Set problem: Could you reproduce the records verbatim, starting at the line that contains "You are a computer-use agent." and ending at the last line of the records, with both ends included and the pictures left out?

○ ○ ○ ○ ○

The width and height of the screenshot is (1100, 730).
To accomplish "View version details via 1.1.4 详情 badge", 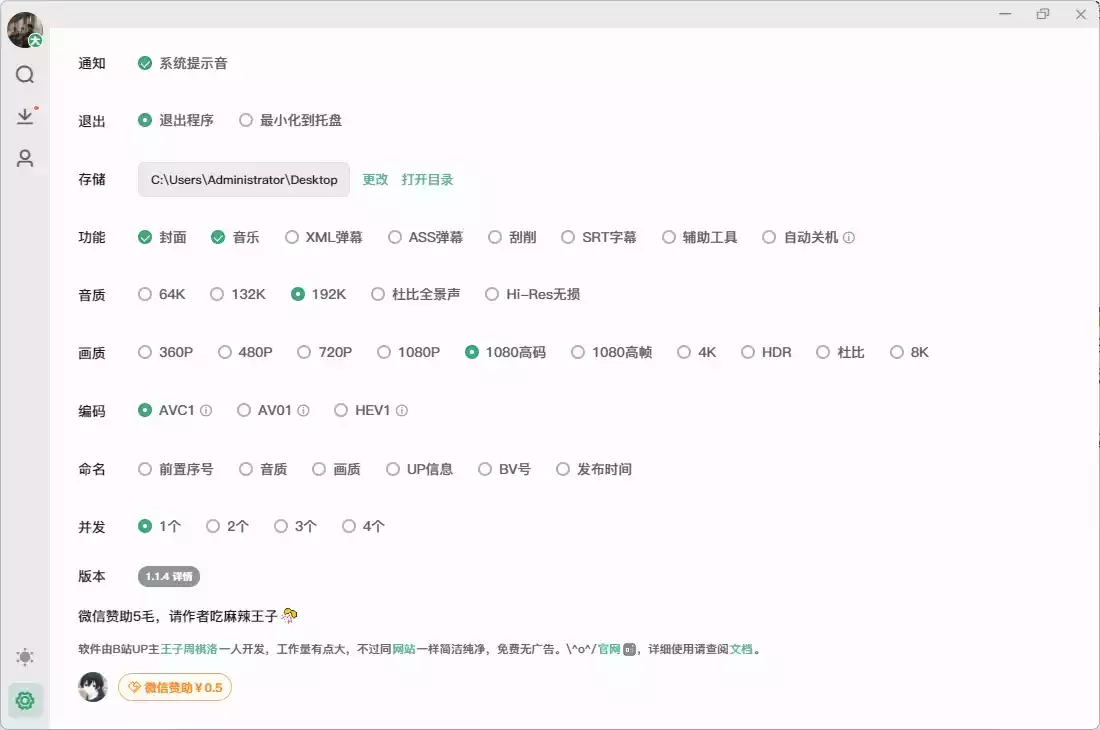I will (170, 576).
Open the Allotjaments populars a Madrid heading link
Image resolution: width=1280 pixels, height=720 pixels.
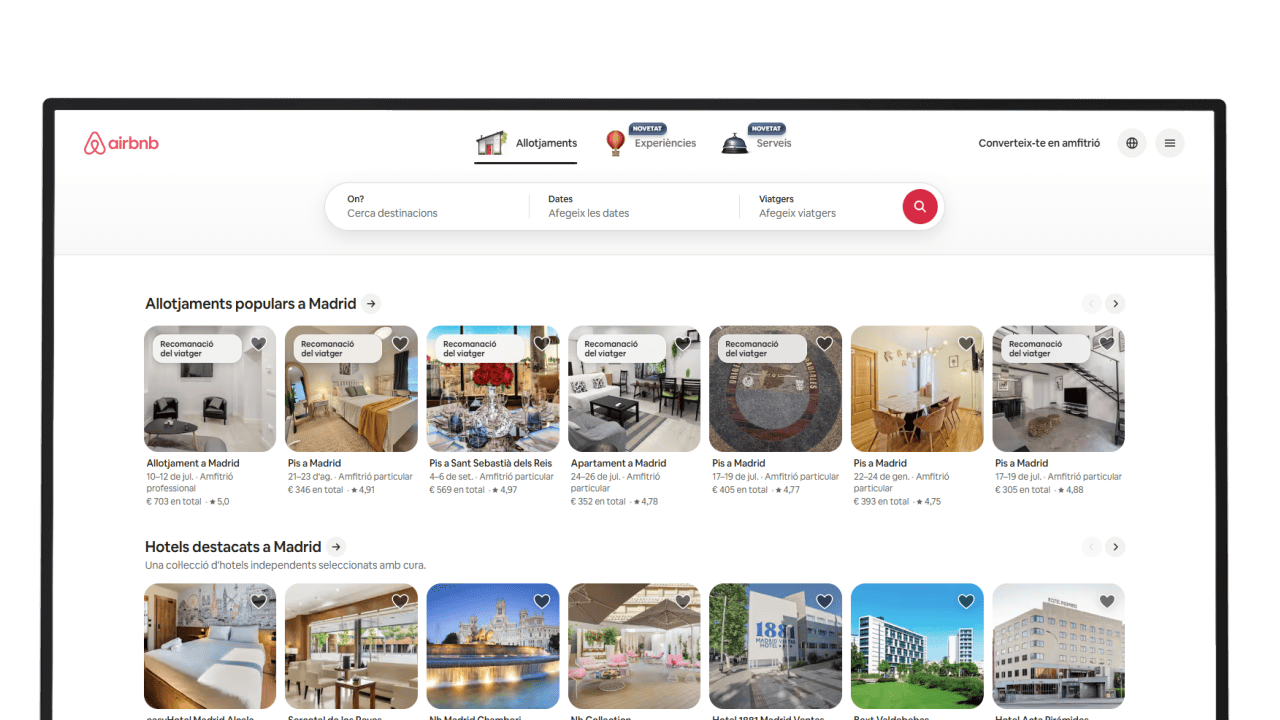[250, 304]
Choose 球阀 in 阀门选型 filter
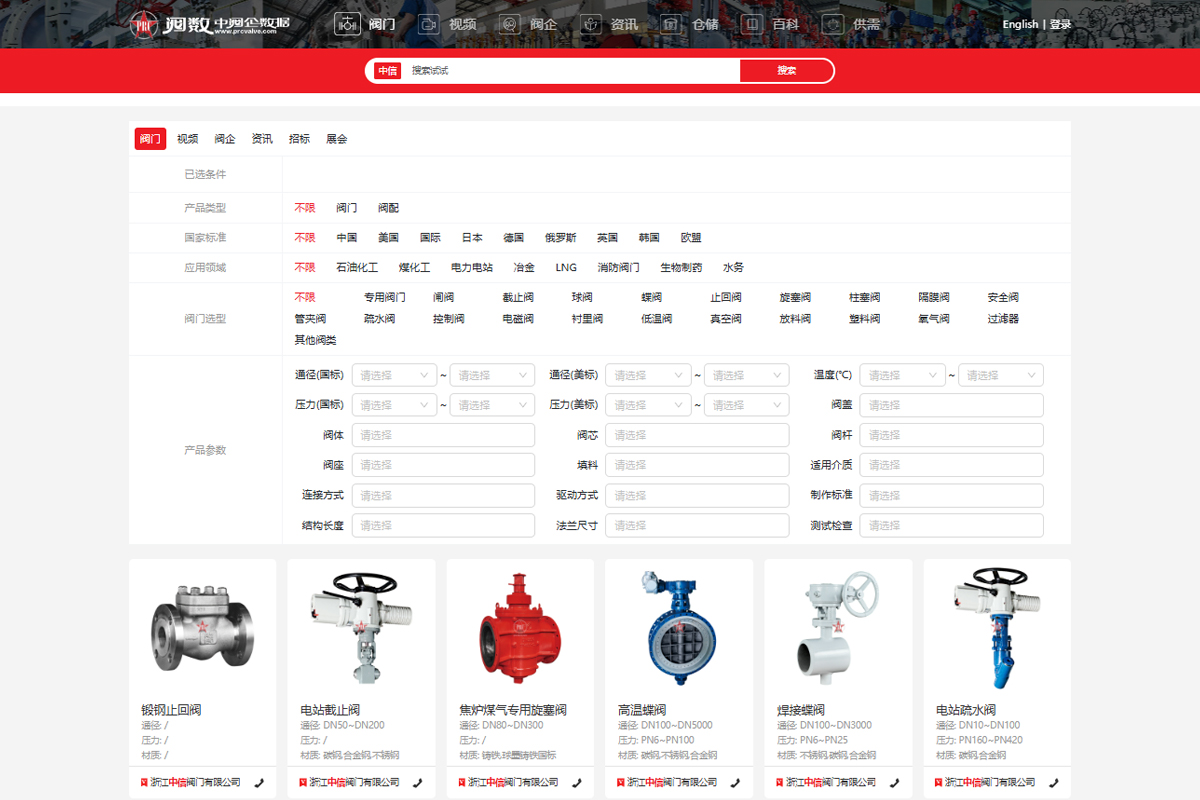This screenshot has height=800, width=1200. pyautogui.click(x=582, y=298)
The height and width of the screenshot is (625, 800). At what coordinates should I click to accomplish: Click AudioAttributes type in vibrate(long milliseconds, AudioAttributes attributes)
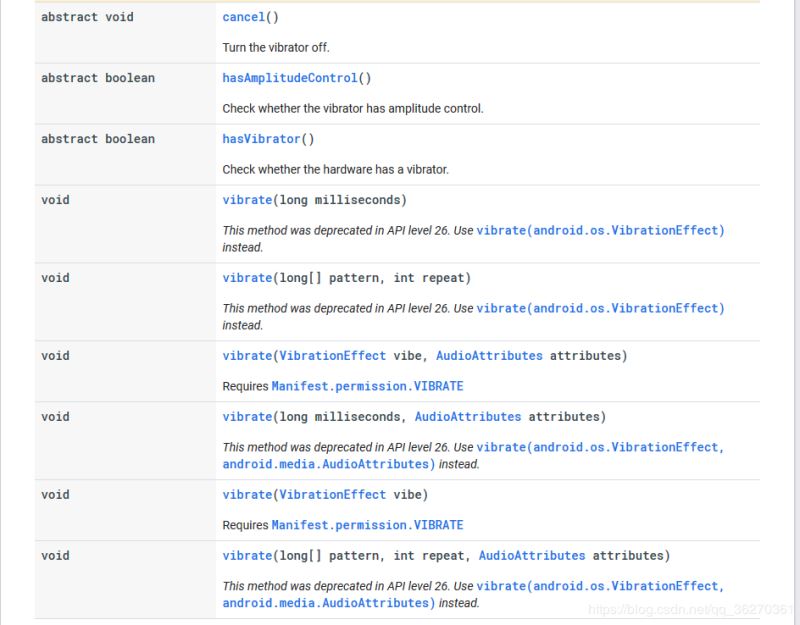[468, 417]
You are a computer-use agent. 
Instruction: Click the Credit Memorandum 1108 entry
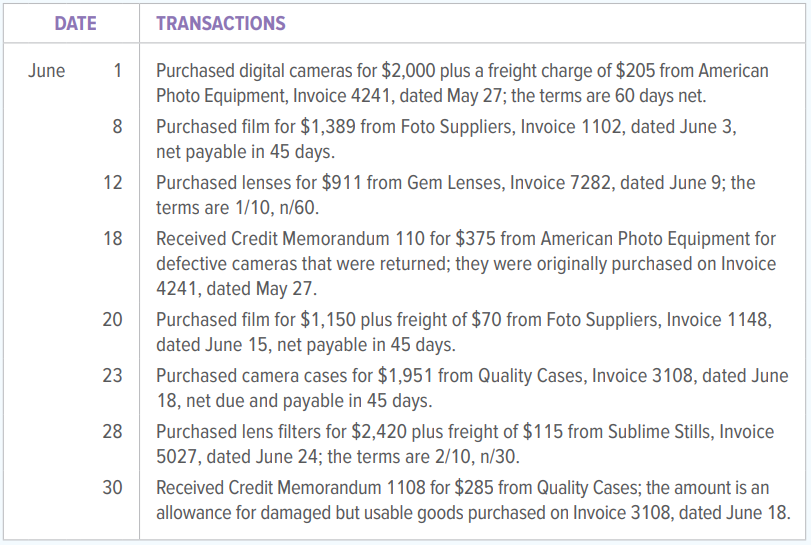pyautogui.click(x=473, y=500)
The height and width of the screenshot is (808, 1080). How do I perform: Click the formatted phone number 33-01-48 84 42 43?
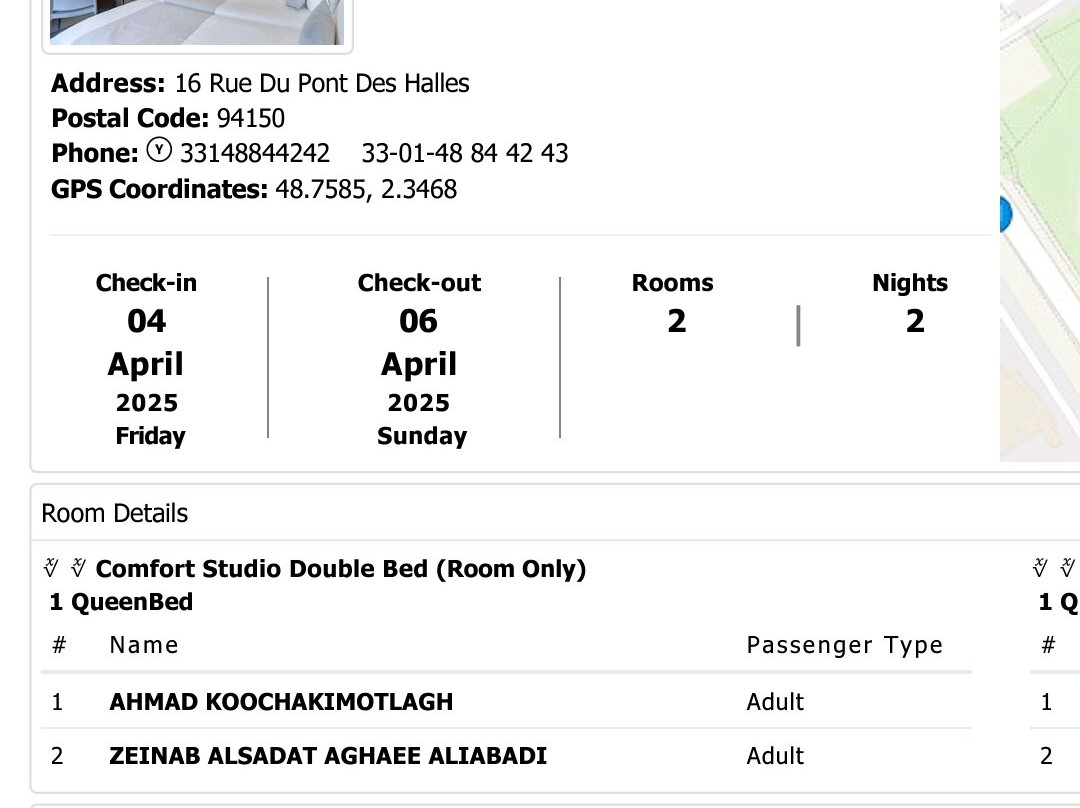pos(465,153)
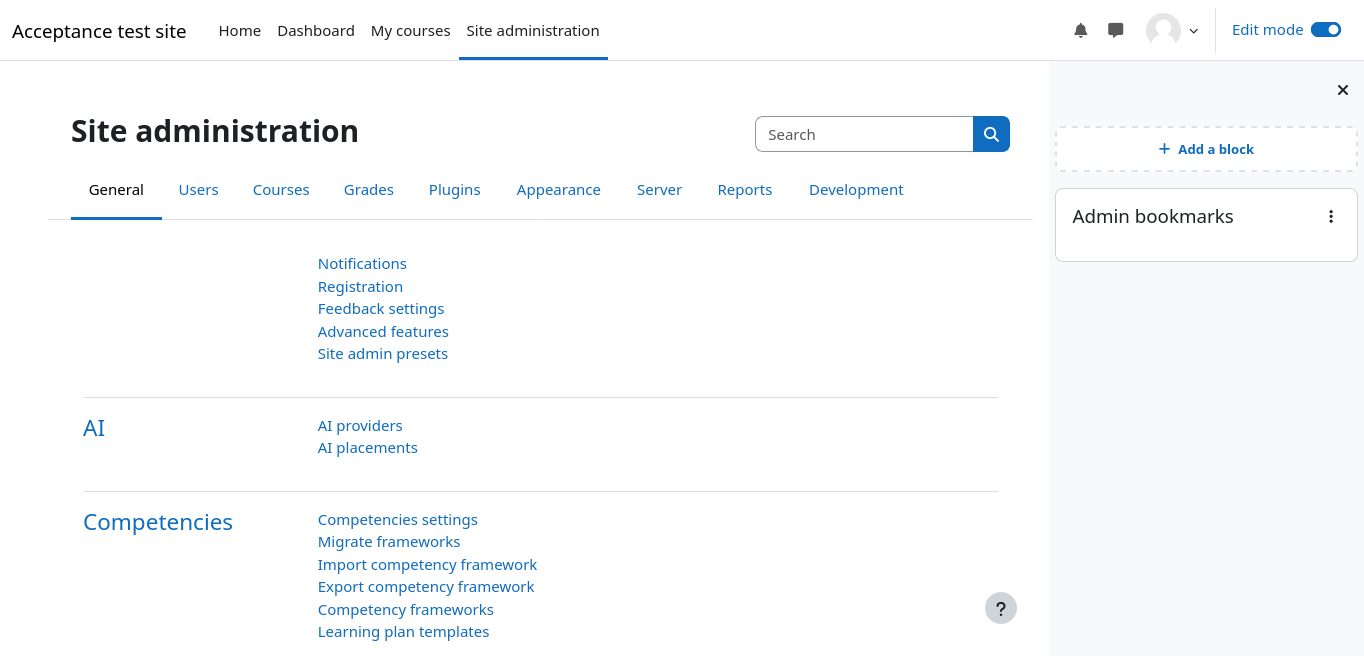Open the Users tab
Screen dimensions: 1364x656
pos(198,190)
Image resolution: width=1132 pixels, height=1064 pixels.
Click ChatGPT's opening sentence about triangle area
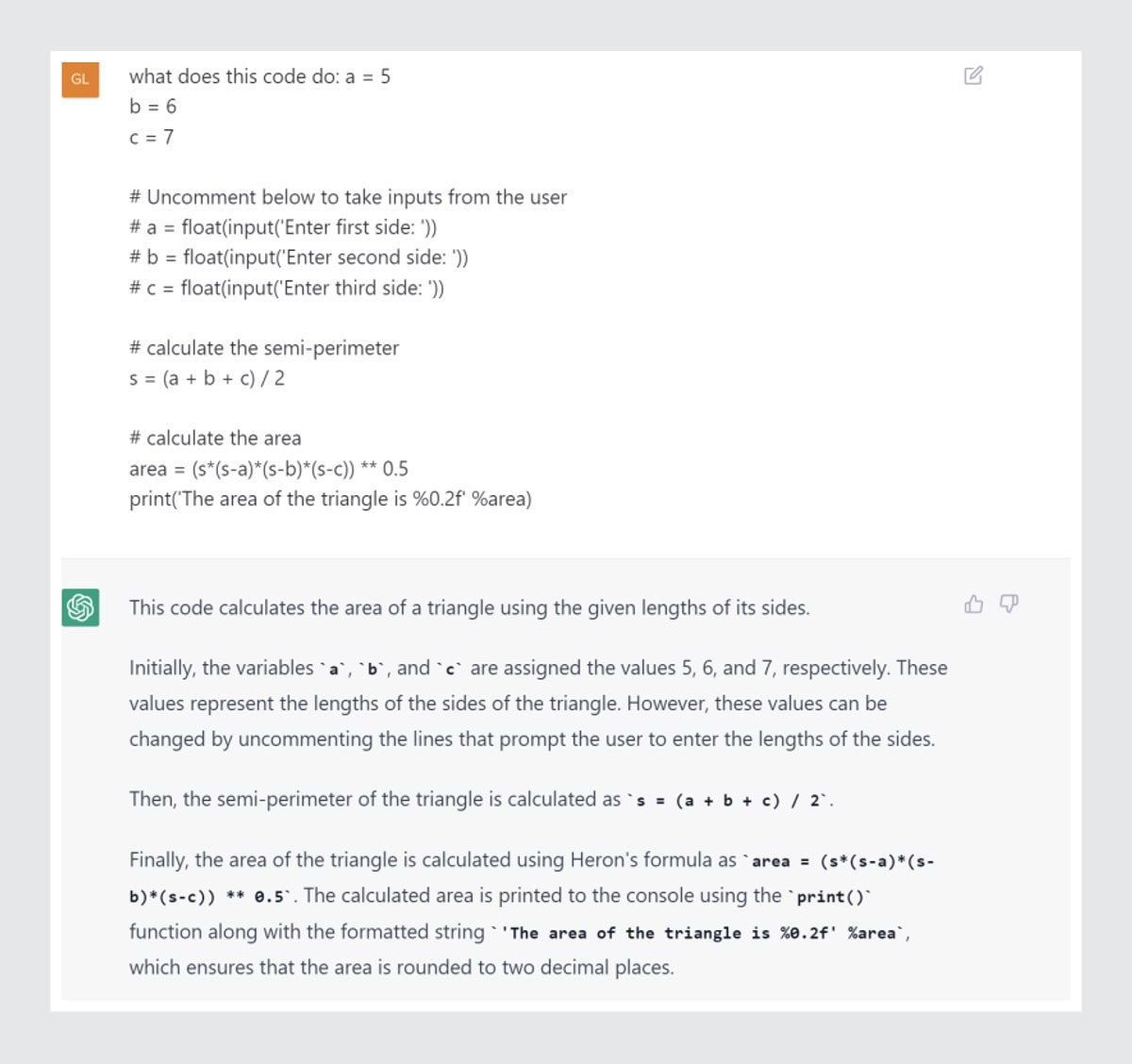coord(469,607)
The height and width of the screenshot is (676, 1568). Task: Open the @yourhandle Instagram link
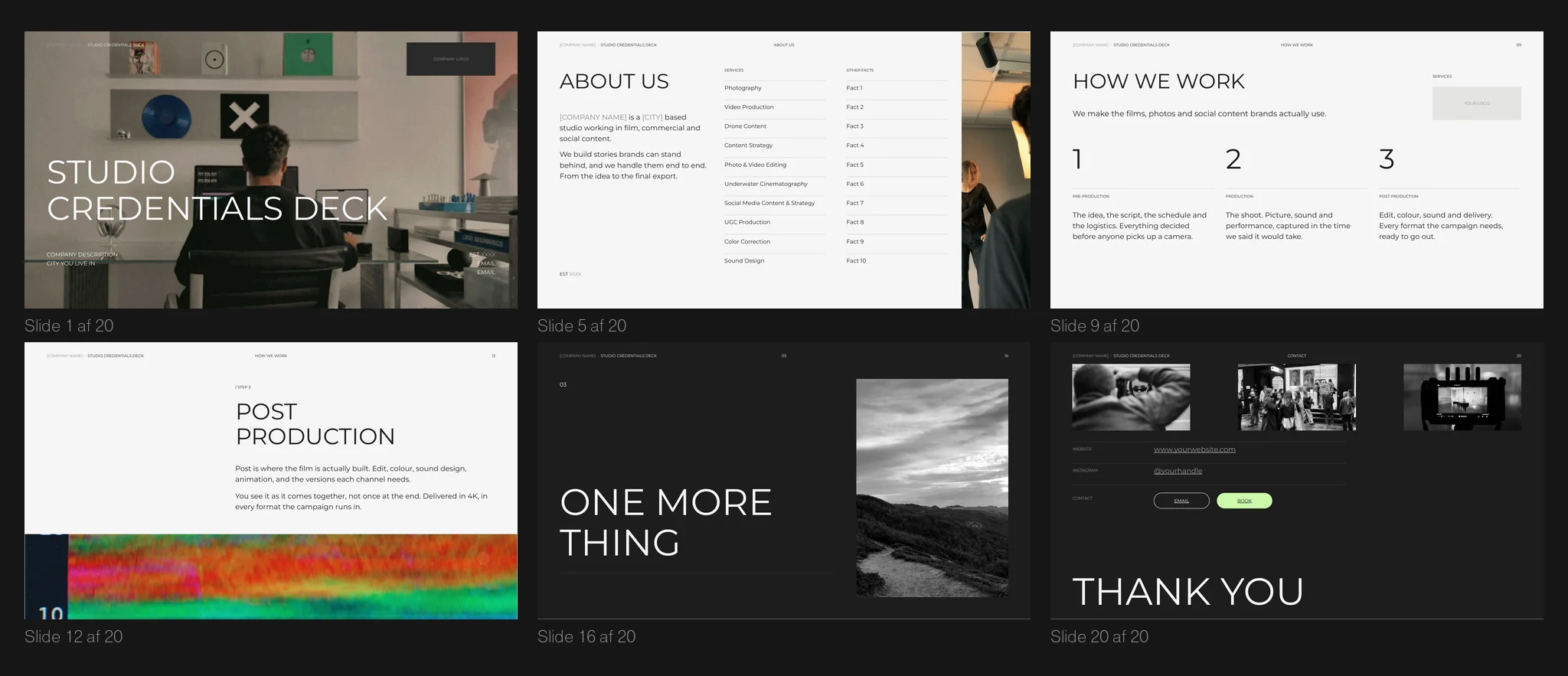1178,471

○ ○ ○ ○ ○

The response:
You are a computer-use agent. 
Instruction: Click the Credit Memorandum 1108 entry
pyautogui.click(x=473, y=500)
The height and width of the screenshot is (808, 1080). How do I perform: Click the formatted phone number 33-01-48 84 42 43?
pos(465,153)
Open the Users tab
Screen dimensions: 1364x656
pos(198,190)
Image resolution: width=1132 pixels, height=1064 pixels.
Click ChatGPT's opening sentence about triangle area
coord(469,607)
The height and width of the screenshot is (676, 1568). Task: Open the @yourhandle Instagram link
1178,471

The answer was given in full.